Prior to the development of Universal Studios, the northwest area of that site, about 176 acres, drained to Lake Cane by way of a drainage pipe culvert beneath Vineland Road, which was a two-lane road at that time. We are going to fudge here a bit and imply decades ago (when there were no roads, fertilizers, toxins, on what amounted to pristine hunting land), water always drained ”safely” through a pipe into lake Cane. We’ll conveniently leave out the part that a pipe didn’t exist then because there was not a drainage problem until the forest was removed in the mid 80s in preparation for Universal Studios. Then and only then did they put in the slit pipe, which dumped into Lake Cane. This was the pipe, which was subsequently plugged. We hope all the residents that were around then have either moved or died so we could rewrite history.

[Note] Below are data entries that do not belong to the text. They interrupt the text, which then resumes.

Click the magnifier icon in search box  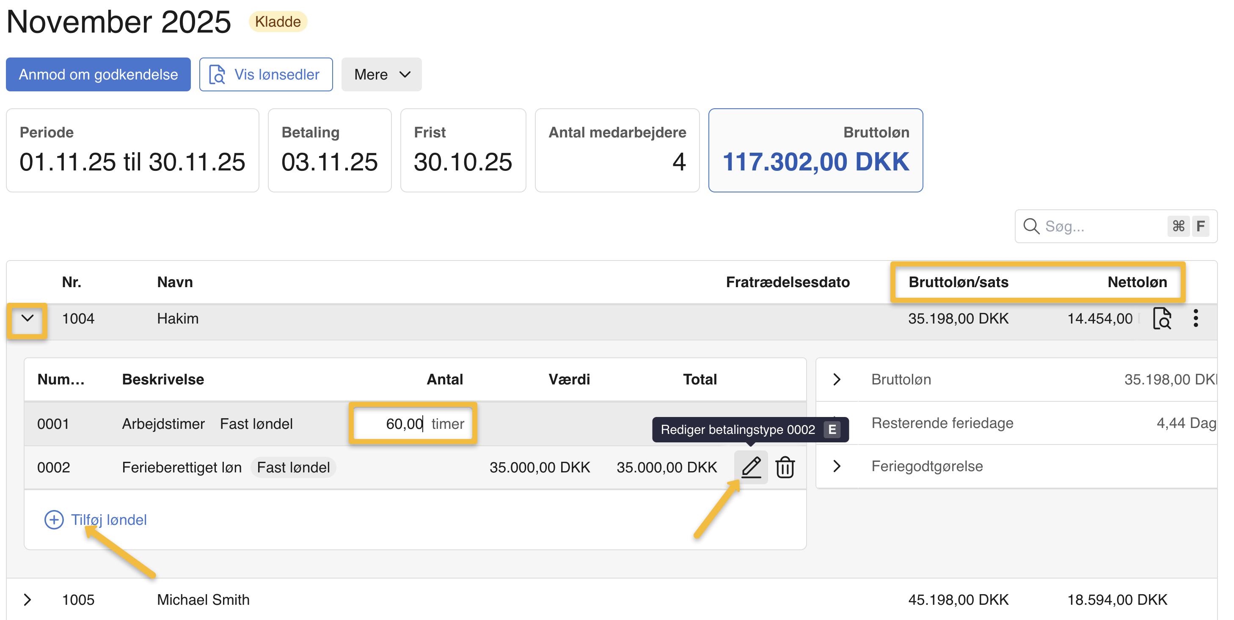pyautogui.click(x=1031, y=226)
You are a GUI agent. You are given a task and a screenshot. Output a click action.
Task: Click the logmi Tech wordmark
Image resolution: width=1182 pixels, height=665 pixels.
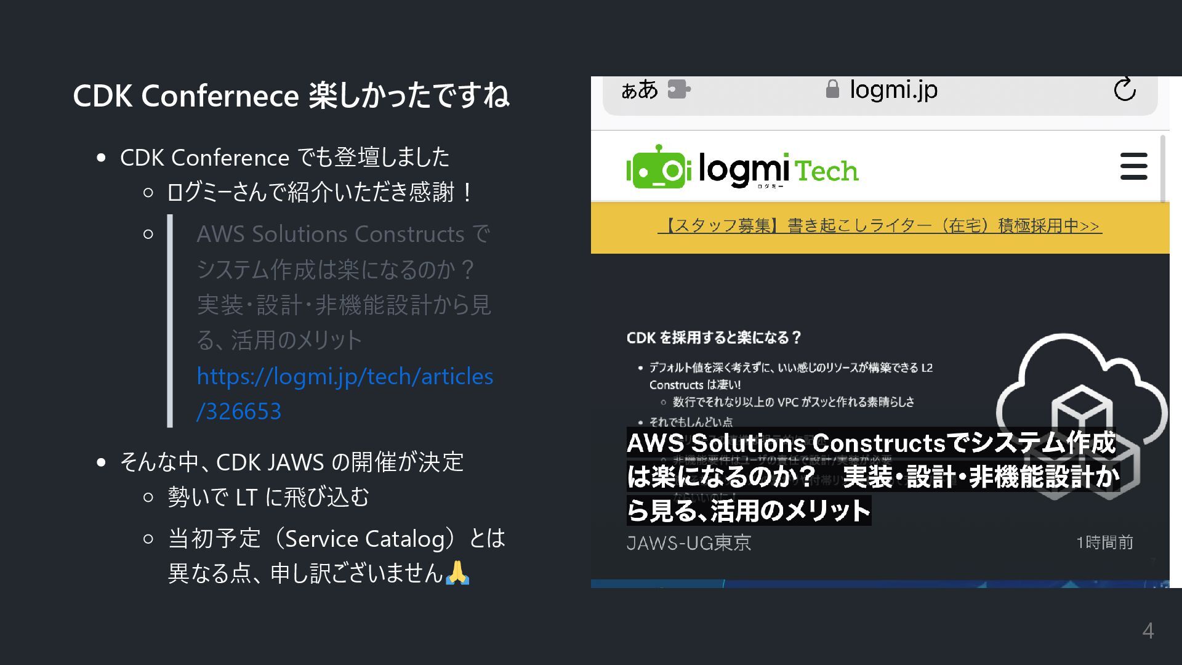pos(779,170)
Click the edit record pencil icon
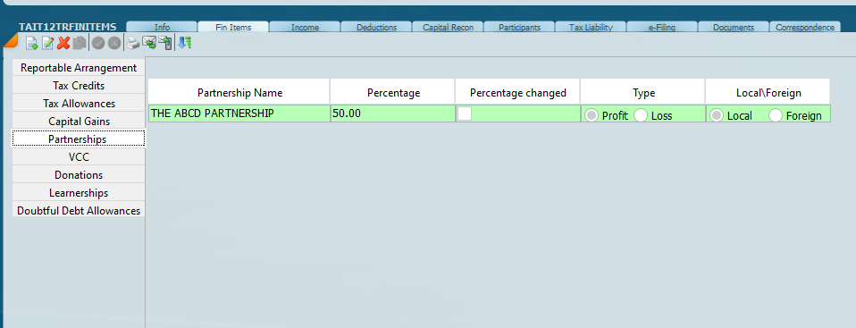Image resolution: width=856 pixels, height=328 pixels. click(48, 43)
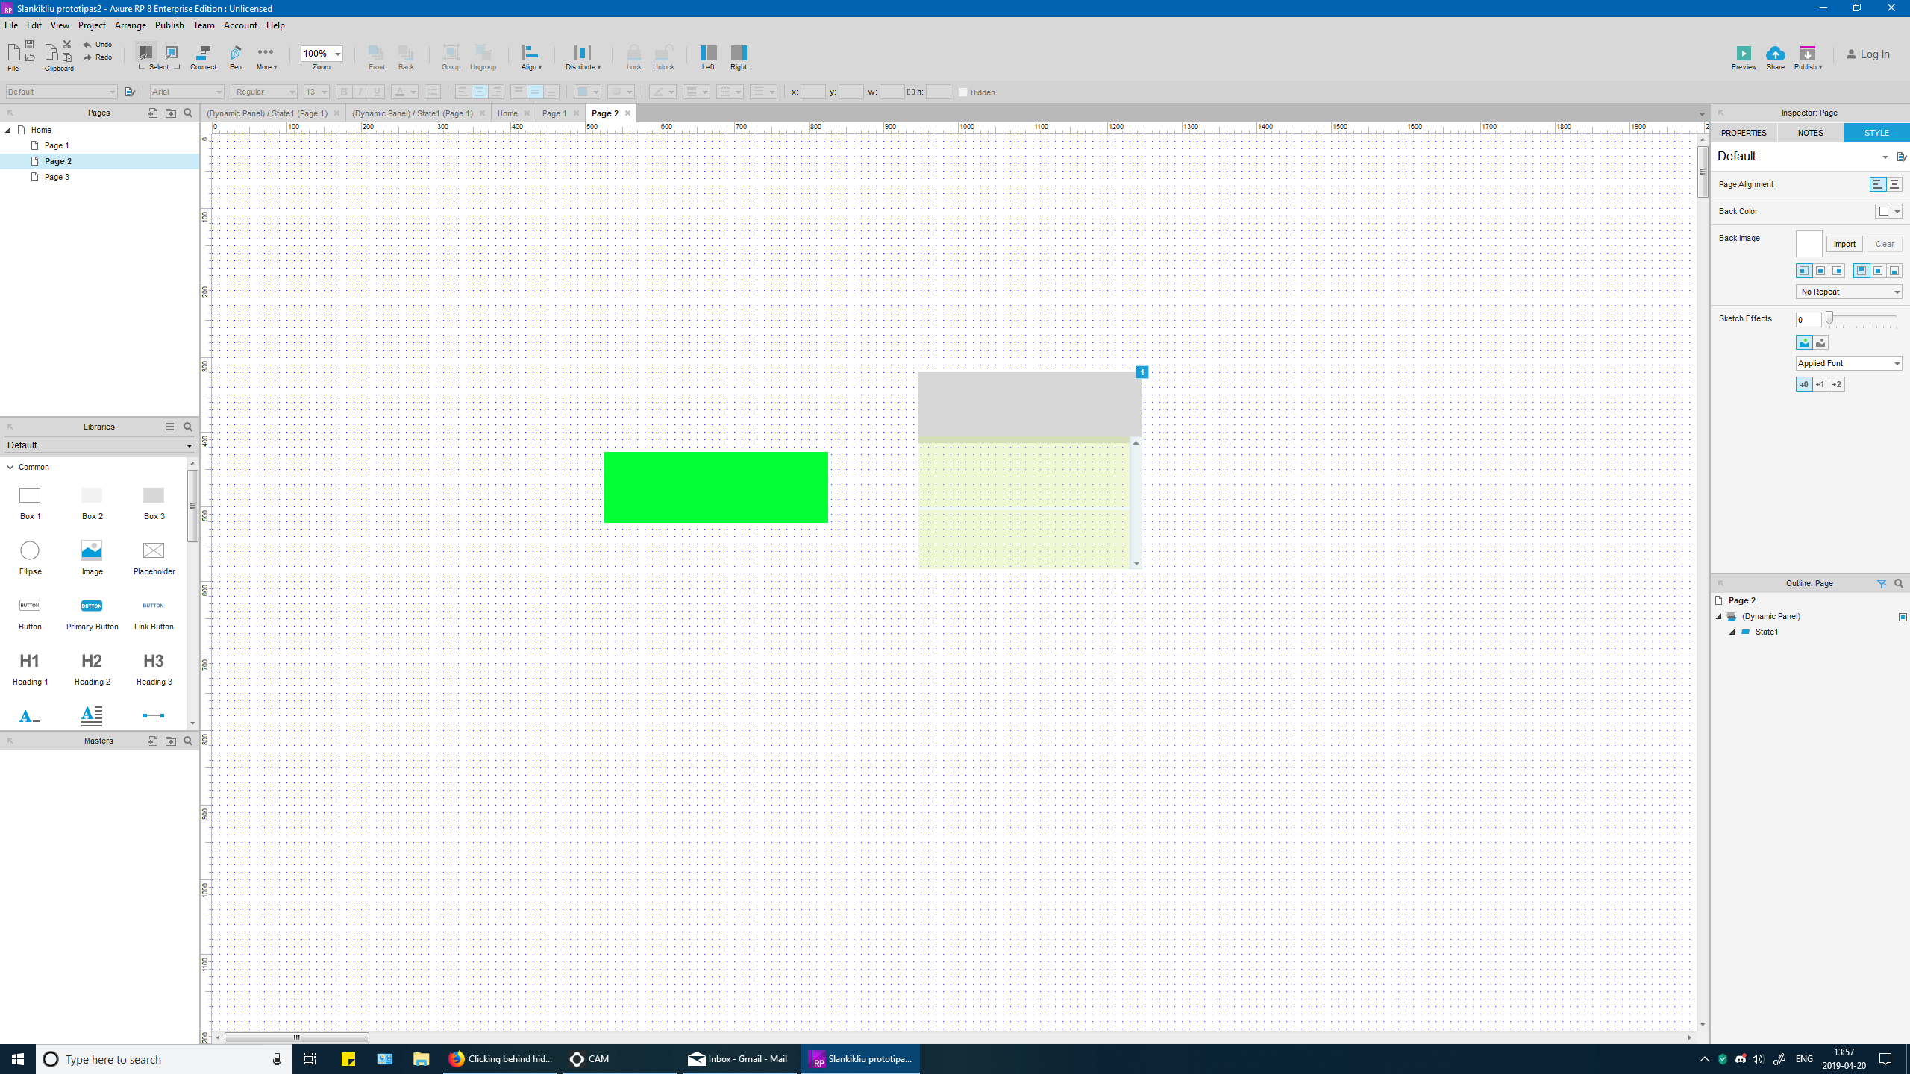Viewport: 1910px width, 1074px height.
Task: Click search icon in Outline panel
Action: point(1899,584)
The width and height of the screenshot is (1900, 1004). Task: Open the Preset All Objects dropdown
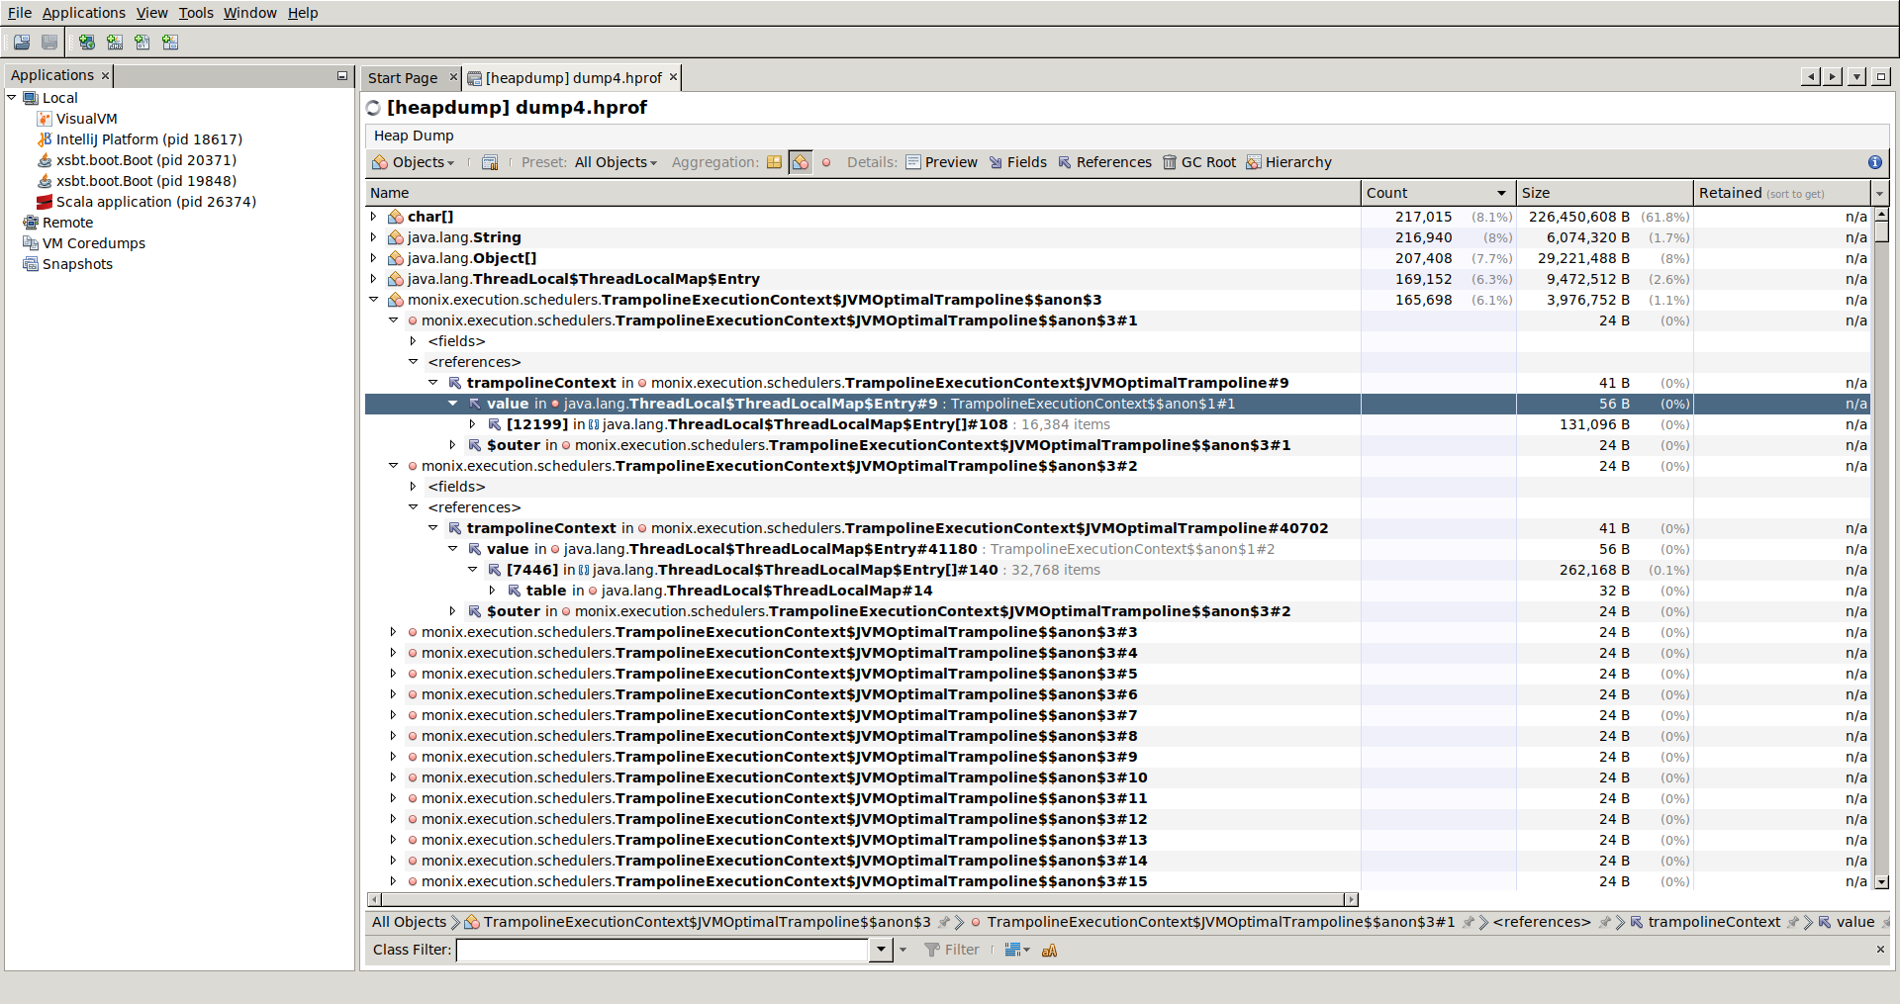(615, 162)
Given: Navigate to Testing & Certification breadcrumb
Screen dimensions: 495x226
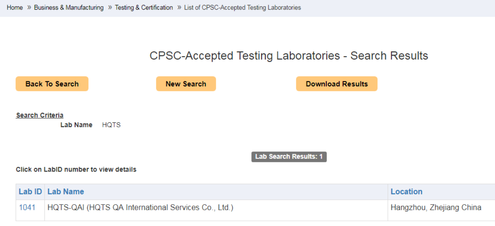Looking at the screenshot, I should [x=144, y=8].
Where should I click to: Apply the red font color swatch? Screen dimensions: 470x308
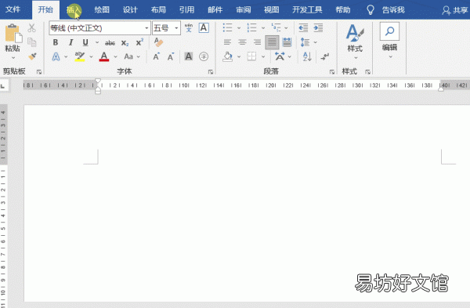pyautogui.click(x=103, y=56)
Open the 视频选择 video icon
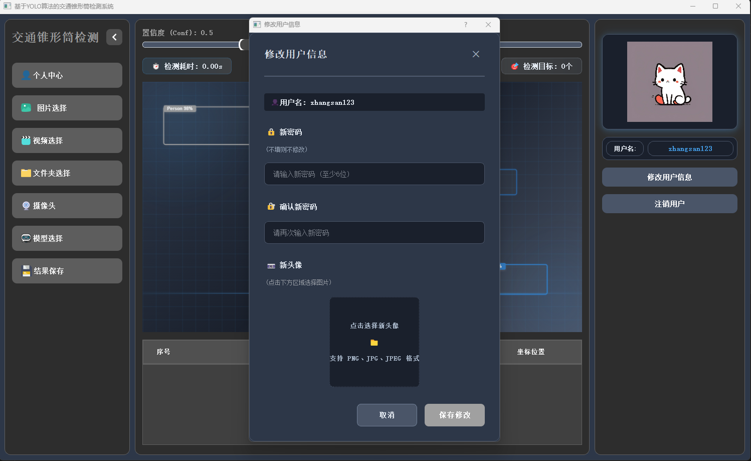 [26, 140]
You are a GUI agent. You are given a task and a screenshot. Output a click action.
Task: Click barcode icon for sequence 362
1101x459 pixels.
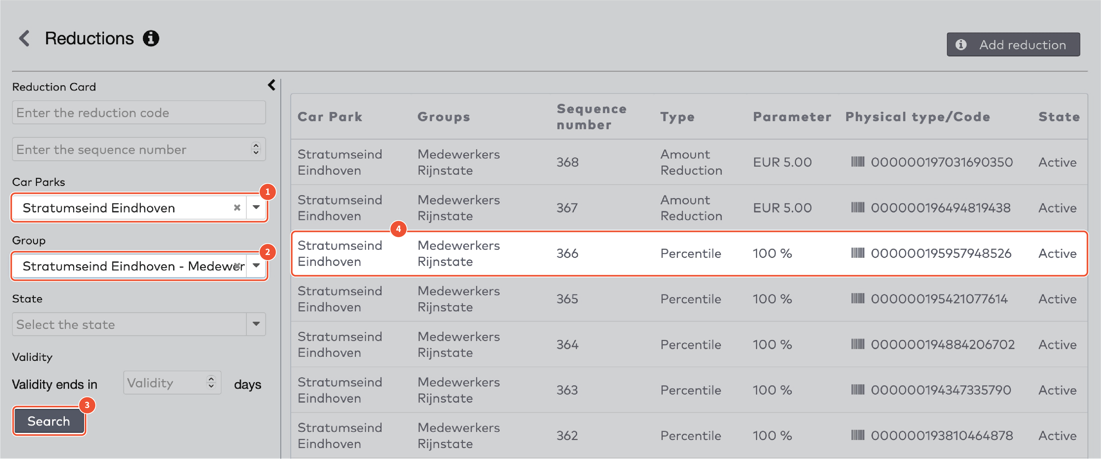pyautogui.click(x=857, y=436)
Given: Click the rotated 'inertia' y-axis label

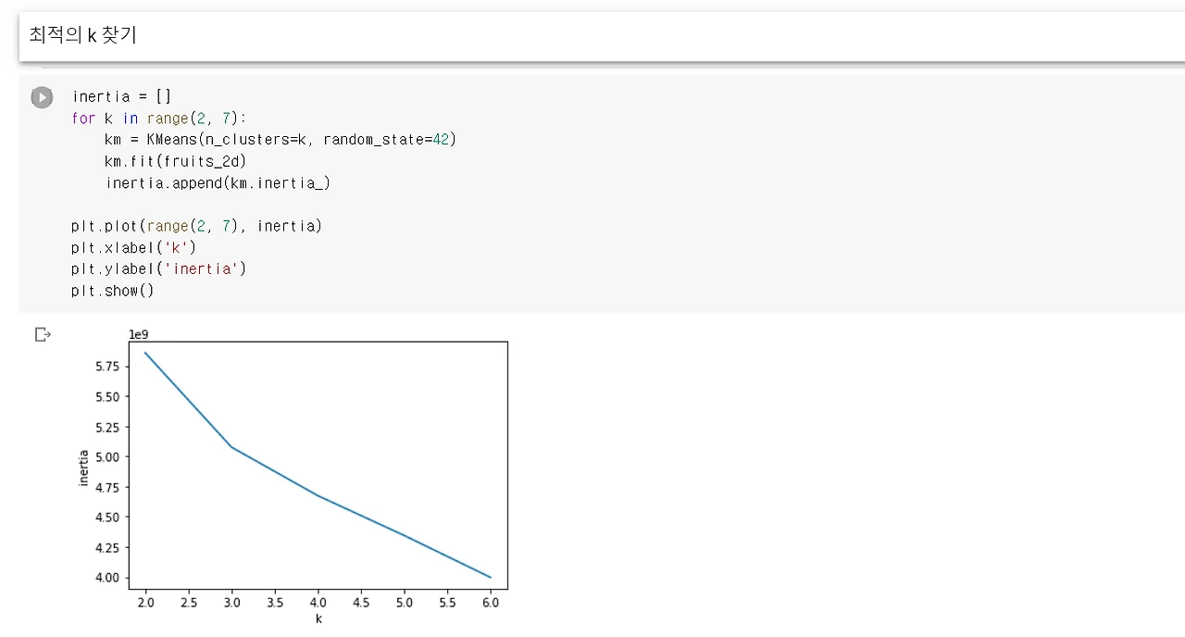Looking at the screenshot, I should point(83,468).
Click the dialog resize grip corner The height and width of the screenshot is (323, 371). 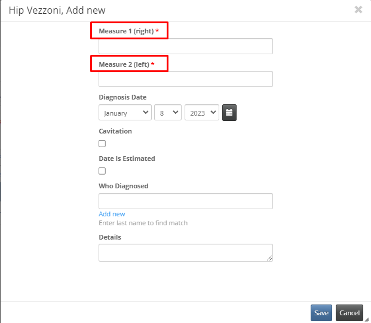point(367,319)
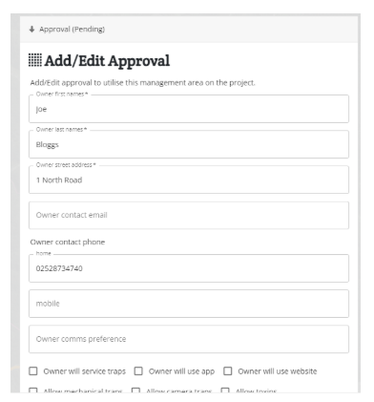Edit the Owner street address field
The width and height of the screenshot is (374, 402).
pos(189,180)
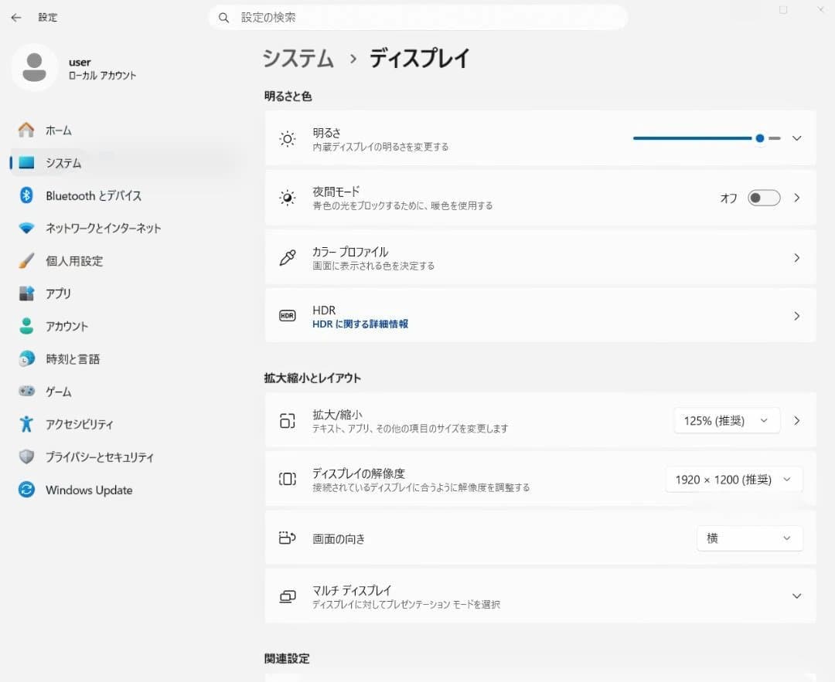This screenshot has width=835, height=682.
Task: Click the night mode icon
Action: tap(288, 198)
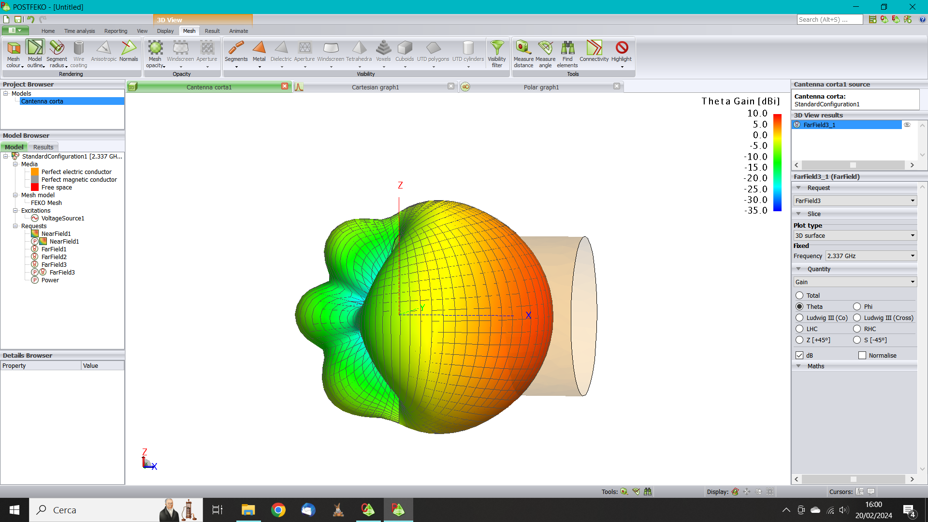Open the Cartesian graph1 tab

click(376, 87)
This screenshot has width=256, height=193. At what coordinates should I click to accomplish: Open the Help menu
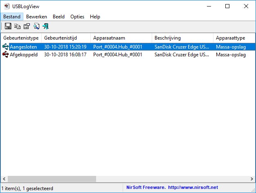[x=95, y=17]
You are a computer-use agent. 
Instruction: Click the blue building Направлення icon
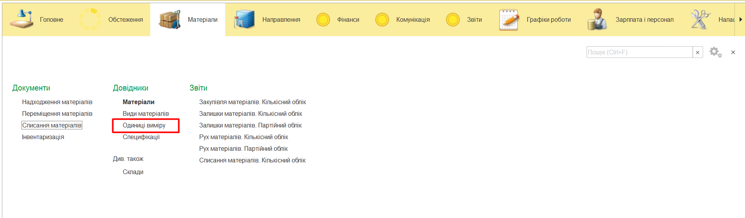[244, 19]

When Universal Studios was constructed, the entire site was designed to discharge to a tributary of Shingle Creek that runs through the Prime One Outlet Mall and then between the Festival Bay Mall and the Florida Turnpike before joining Shingle Creek. The city instead, for its part, decided to flood Vineland and ignore the problem for the last twenty years. We’ll just conveniently leave out mention of the illegal silt pipe.
No part of Universal Orlando drains to Lake Cane, nor are there any plans for any part of Universal Studios to drain to Lake Cane in the future. Universal studios got their drainage plan done correctly, as you would expect from a private enterprise that can be easily sued, but we are the government and shouldn’t be held to the same standards.
Contact: Jim Hunt, Deputy Director of Public Works-Engineering, 407.246.3623,
I do not return phone calls.
Please don’t send emails, because these are harder to ignore and there is a paper trail.
March 1, 2012
We have known about this project for a year but have waited till March 1st to let you know so it will be more difficult for you to derail the project since we have already started taking construction bids.
James D. (Jim) Hunt, P.E., CFM
Deputy Public Works Director – City Engineer
Phone 407-246-3623
Fax 407-246-2892
A question for Professional Engineer Jim Hunt:
Refer to the MCA 1988 Orlando Master Plan, page 5,TRANSPORTATION: Par1-2 and page 8, ENVIRONMENTAL: par 1.
What part of : “…no drainage into Lake Cane.” don’t you understand?
Thank you Lucky for having the bs translated.
1. besides emails and phone calls— what can I do?
2. What is the alternative solution?
3. What/where/when is the deadline for final decision: public hearing???